Berdasar laporan Medical Daily, para peneliti menemukan bahwa sering mengonsumsi antibiotik, terutama bagi anak-anak dapat mengganggu keseimbangan mikroba usus yang rapuh, yang menjadi pemicu berbagai kondisi alergi di kemudian hari, termasuk asma, alergi makanan, dan demam serbuk sari.
“Antibiotik memainkan peran penting dalam memerangi infeksi bakteri, tetapi dokter harus berhati-hati saat meresepkan antibiotik kepada anak di bawah usia 2 tahun, karena penggunaan yang sering dapat memengaruhi hasil kesehatan jangka panjang,” kata Daniel Horton, penulis utama studi tersbut sebagaimana dilansir Antara pada Jumat, 18 April 2025.

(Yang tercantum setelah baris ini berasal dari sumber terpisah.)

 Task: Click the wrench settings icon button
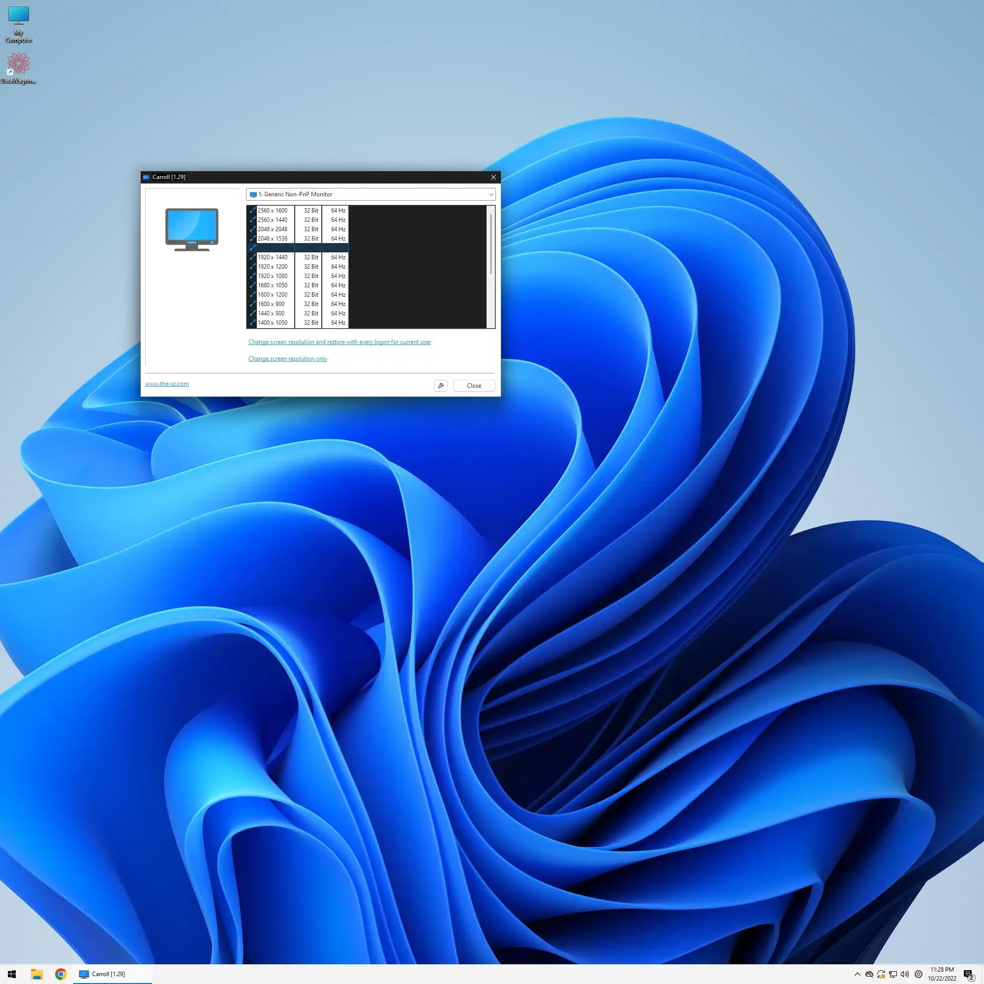click(441, 386)
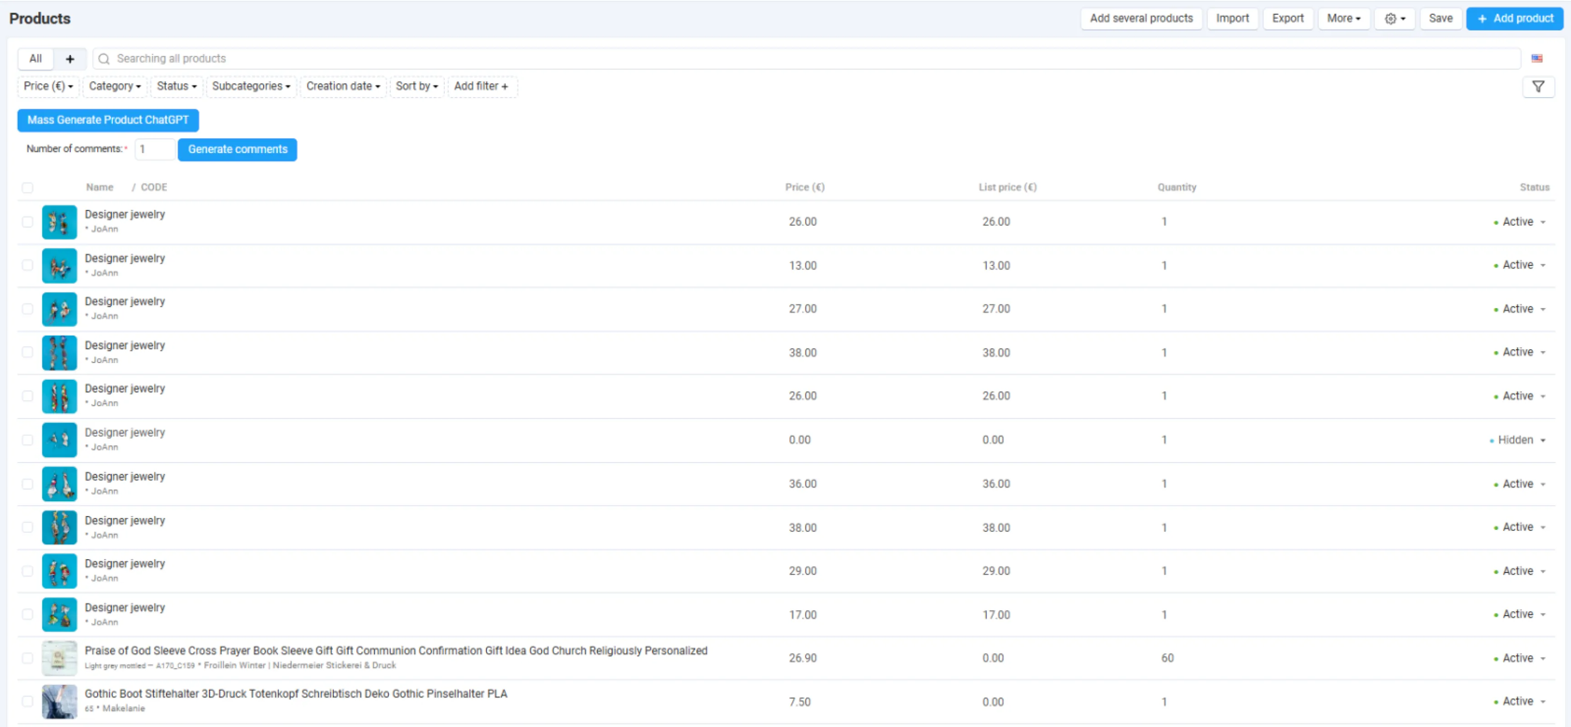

Selain itu, menurut studi tersebut, ada hubungan antara penggunaan antibiotik dan risiko cacat intelektual. Kendati demikian, para peneliti menegaskan bahwa diperlukan penelitian lebih lanjut untuk mengonfirmasi hubungan ini.
Namun tidak semua kondisi kesehatan anak terkait dengan penggunaan antibiotik, misalnya tidak ada hubungan yang signifikan antara antibiotik dan risiko timbulnya penyakit autoimun seperti penyakit celiac, radang usus, atau juvenile idiopathic arthritis.
Para peneliti juga tidak menemukan hubungan yang kuat dengan kondisi perkembangan saraf seperti attention-deficit/hyperactivity disorder (ADHD) atau autism spectrum disorder (ASD).
Adapun hubungan penggunaan antibiotik dan risiko kesehatan juga bergantung pada jenis antibiotiknya, semakin sering dikonsumsi maka semakin tinggi risikonya.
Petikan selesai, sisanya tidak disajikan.